According to the Fed analysis, forgiving $10,000 of debt only to borrowers who earn less than $75,000 a year would raise the share of forgiven loan dollars given to borrowers who are already delinquent in their payments, and live in low-income and minority neighborhoods. The effect of an income cap would be less dramatic but still significant if up to $50,000 of debt were forgiven. Either way, a more limited approach goes a long way to answer the criticism that forgiving student debt is a giveaway to the upper middle class and its favorite institutions.
A more constrained plan would not address all the objections. For one thing, it’s still expensive. According to the New York Fed, even the stingiest proposal would still cost $182 billion–more than double the annual budget for the Department of Education.
Nor do a low forgiveness cap and means-testing answer questions about why student loans should be treated differently from other forms of debt. Many truck drivers, for example, borrowed to pay for exploitative lease arrangements with their employers. By focusing on the cost of college over other financial burdens, the administration sends the message that it takes the problems of the highly educated more seriously than others’.
Finally, there’s the matter of fairness. Forgiveness of outstanding loans seems to reward those who didn’t make their payments at the expense of those who did. It also sets up perverse incentives by encouraging the expectation that burdensome debts will be canceled again in the future. These concerns could be met, at least partly, by attaching forgiveness to big changes in the way we finance higher education. In absence of such reforms, it’s throwing more money into the same corrupt system.
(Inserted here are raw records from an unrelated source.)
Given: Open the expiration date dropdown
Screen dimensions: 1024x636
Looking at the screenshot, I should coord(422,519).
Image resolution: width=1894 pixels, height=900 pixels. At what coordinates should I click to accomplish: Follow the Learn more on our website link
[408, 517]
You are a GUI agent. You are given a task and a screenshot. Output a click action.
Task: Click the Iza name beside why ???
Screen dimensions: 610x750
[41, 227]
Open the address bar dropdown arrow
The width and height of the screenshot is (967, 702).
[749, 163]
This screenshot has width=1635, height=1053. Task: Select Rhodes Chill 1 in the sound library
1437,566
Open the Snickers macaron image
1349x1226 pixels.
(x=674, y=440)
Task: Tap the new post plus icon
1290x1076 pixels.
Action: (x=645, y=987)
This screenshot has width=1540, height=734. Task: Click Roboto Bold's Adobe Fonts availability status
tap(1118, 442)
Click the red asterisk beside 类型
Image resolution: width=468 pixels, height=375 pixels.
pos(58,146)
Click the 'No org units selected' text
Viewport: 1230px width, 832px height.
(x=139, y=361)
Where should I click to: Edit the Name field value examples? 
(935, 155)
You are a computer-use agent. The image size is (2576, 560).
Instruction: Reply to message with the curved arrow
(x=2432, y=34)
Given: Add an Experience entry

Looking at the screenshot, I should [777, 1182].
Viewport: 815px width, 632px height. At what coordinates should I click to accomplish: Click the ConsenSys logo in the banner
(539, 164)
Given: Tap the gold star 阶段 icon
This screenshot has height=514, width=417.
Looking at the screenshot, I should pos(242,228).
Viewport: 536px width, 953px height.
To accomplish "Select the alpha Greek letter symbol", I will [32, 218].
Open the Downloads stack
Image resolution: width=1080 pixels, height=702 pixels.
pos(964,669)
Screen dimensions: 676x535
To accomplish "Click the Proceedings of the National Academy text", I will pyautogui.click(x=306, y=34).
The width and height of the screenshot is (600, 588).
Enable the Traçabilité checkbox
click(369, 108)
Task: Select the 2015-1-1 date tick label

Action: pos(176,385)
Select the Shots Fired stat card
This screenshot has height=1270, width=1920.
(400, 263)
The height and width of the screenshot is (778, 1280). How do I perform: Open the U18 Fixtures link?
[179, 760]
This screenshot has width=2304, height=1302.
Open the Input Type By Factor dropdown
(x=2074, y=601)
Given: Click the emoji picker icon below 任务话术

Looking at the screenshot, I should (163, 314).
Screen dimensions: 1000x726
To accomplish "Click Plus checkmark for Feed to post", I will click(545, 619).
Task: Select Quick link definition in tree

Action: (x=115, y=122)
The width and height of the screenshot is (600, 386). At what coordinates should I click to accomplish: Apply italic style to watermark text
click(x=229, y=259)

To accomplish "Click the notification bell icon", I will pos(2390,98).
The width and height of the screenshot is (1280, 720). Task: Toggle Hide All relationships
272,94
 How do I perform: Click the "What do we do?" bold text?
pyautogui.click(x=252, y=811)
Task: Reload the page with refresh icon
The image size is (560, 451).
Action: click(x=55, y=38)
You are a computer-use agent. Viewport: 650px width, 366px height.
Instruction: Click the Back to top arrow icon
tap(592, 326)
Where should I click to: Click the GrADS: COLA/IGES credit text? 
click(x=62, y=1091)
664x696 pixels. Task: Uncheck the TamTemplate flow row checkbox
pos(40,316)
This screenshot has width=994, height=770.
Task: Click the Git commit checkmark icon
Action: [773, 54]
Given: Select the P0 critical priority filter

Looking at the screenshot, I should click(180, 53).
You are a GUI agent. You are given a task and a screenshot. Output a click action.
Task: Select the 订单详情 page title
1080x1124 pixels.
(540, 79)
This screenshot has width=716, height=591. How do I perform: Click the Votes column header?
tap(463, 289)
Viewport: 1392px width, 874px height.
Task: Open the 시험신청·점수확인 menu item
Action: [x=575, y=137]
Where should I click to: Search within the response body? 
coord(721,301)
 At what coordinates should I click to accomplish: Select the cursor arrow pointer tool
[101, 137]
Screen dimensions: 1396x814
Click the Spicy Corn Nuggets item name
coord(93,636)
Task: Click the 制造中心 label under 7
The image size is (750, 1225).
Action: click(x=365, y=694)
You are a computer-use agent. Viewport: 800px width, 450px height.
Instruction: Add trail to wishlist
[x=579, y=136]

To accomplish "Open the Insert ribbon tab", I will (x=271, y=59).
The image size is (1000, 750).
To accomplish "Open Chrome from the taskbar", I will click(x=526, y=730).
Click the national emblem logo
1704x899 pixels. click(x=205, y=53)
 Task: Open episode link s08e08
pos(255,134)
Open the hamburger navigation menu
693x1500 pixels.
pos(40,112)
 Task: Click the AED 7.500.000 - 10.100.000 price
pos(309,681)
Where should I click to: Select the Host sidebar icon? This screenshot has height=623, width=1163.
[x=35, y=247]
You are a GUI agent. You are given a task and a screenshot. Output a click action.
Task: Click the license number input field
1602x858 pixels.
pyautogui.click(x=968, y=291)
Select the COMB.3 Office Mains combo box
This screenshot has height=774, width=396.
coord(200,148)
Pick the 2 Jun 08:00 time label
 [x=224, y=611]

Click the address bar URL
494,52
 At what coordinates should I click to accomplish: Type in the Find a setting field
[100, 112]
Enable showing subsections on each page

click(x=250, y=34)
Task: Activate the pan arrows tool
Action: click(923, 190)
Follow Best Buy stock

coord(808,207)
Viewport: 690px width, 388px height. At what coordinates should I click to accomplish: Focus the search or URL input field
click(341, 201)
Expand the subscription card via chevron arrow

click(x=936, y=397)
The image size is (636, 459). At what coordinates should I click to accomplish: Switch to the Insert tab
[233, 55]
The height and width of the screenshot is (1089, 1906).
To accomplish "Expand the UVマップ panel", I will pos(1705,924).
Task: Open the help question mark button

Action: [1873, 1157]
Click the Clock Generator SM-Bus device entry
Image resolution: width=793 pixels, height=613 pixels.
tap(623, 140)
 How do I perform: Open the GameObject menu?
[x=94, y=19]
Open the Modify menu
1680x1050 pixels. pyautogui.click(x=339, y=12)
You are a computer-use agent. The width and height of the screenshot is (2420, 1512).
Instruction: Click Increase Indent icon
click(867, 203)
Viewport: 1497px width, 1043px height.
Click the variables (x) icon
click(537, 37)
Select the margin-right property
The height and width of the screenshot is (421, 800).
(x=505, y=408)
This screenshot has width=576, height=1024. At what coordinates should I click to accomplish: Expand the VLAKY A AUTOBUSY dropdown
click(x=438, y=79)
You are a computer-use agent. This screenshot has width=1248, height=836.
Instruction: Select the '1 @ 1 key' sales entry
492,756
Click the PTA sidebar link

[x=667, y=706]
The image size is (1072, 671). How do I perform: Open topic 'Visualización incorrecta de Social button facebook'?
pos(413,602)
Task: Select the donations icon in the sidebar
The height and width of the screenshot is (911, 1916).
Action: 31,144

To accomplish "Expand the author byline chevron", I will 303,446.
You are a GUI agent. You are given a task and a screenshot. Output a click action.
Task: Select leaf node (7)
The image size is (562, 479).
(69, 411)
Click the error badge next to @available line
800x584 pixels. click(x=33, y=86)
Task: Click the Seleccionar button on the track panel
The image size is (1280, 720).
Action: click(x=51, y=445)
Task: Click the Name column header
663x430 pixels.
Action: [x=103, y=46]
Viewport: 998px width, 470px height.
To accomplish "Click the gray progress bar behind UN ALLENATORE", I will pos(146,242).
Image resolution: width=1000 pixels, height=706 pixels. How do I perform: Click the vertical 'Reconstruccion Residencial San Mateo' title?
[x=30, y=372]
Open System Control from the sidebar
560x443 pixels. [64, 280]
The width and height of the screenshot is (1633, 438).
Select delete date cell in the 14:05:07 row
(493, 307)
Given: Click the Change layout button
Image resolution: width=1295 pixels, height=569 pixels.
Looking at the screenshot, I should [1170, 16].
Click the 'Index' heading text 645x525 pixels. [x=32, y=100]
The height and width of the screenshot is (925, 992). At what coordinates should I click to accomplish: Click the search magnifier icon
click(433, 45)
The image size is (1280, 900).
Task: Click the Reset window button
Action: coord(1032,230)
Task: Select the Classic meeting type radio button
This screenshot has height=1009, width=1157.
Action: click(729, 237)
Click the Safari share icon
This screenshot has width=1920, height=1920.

With midterm elections impending, though, Biden and Democrats are desperate to whip up enthusiasm. Since it offers direct, individualized benefits and can theoretically be accomplished by executive action, student debt forgiveness is a tempting option. Biden’s problem is that Americans with college and especially graduate degrees are an integral portion of the Democratic coalition, but only a minority of the electorate. Means-tested forgiveness of relatively small debts could be the best way to reward supporters without provoking an even larger backlash.